# Guter SMS-Gateway-Anbieter gesucht



## HeinerK (13. Februar 2007)

Ich bin zur Zeit auf der Suche nach einem vernünftigen SMS-Gateway-Anbieter. Vielleicht hat jemand von euch einen speziellen Tipp.
Folgende Eingrenzungen kann ich mít auf den Weg geben:

- Ich will keine Massen-SMS verschicken. Ich habe für eine Firma ein Webinterface
geschrieben, damit die Ihre Mitarbeiter einfach vom PC aus anSMSen können. Es werden wohl kaum mehr als 5 SMS am Tag werden.


Die SMS sollten über CGI abgesetzt werden (HTTP-Gateway). E-Mail-Gateway ist zu unzuverlässig.
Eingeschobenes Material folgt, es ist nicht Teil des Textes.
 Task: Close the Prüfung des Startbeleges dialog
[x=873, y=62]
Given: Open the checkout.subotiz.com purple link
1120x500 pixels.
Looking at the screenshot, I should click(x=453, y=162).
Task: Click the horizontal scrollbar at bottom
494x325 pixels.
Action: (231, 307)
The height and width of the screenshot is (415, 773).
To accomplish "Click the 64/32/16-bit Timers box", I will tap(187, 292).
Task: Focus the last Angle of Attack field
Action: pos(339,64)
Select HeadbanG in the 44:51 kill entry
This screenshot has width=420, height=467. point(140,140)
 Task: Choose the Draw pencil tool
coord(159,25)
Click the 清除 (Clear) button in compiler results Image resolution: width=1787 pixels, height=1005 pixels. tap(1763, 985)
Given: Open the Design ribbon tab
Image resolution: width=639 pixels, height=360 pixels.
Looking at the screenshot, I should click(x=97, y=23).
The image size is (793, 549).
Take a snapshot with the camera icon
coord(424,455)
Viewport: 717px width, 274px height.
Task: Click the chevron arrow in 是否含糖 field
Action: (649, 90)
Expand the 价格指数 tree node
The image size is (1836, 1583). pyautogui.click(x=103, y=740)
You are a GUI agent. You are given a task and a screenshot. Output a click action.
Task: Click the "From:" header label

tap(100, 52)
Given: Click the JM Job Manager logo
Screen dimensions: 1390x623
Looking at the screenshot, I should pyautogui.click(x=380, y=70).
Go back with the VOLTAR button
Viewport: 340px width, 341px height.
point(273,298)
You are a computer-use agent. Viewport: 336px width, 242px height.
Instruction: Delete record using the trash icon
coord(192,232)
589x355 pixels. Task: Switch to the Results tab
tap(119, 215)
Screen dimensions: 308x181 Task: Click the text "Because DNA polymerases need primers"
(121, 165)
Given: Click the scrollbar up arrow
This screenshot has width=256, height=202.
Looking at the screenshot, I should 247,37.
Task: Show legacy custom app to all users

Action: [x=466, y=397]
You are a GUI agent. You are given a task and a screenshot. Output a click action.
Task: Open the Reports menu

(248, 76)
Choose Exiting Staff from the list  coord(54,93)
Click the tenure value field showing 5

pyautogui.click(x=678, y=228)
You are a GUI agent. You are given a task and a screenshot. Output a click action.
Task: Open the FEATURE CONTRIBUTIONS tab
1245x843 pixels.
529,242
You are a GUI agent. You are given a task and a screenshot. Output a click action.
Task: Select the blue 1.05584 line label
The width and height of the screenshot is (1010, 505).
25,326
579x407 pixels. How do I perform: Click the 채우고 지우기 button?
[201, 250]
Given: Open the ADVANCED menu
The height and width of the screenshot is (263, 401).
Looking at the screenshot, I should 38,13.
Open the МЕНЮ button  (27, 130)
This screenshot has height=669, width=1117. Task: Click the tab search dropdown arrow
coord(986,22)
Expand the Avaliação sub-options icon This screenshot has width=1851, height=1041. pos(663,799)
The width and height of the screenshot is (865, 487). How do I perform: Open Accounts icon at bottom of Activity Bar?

PrePaid-Paket kommen nicht an Frage. Die Firma möchte einfach regelmäßig Rechnungen erhalten. Der organisatorische Aufwand ist sonst zu hoch.

Werbung in den SMS ist absolut tabu.
Das beste Angebot, was ich bis jetzt gefunde habe ist 5€ im Monat Grundgebühr und dann 0,10€ pro SMS.

Ich würde mich über rege Vorschläge freuen.


----------



## NomadSoul (13. Februar 2007)

Du könntest selbst eines aufsetzten mittels Kannel, dann wären es nur die Handyvertragskosten (Wo man ja meist Free SMS hat) +die Stomkosten.

Ansonnsten weiss ich nichts zuverlässiges, was sich wirklich lohnen würde. Wenn Du selbst ein SMS Gateway aufsetzt, könntest Du auch SMS empfangen.


----------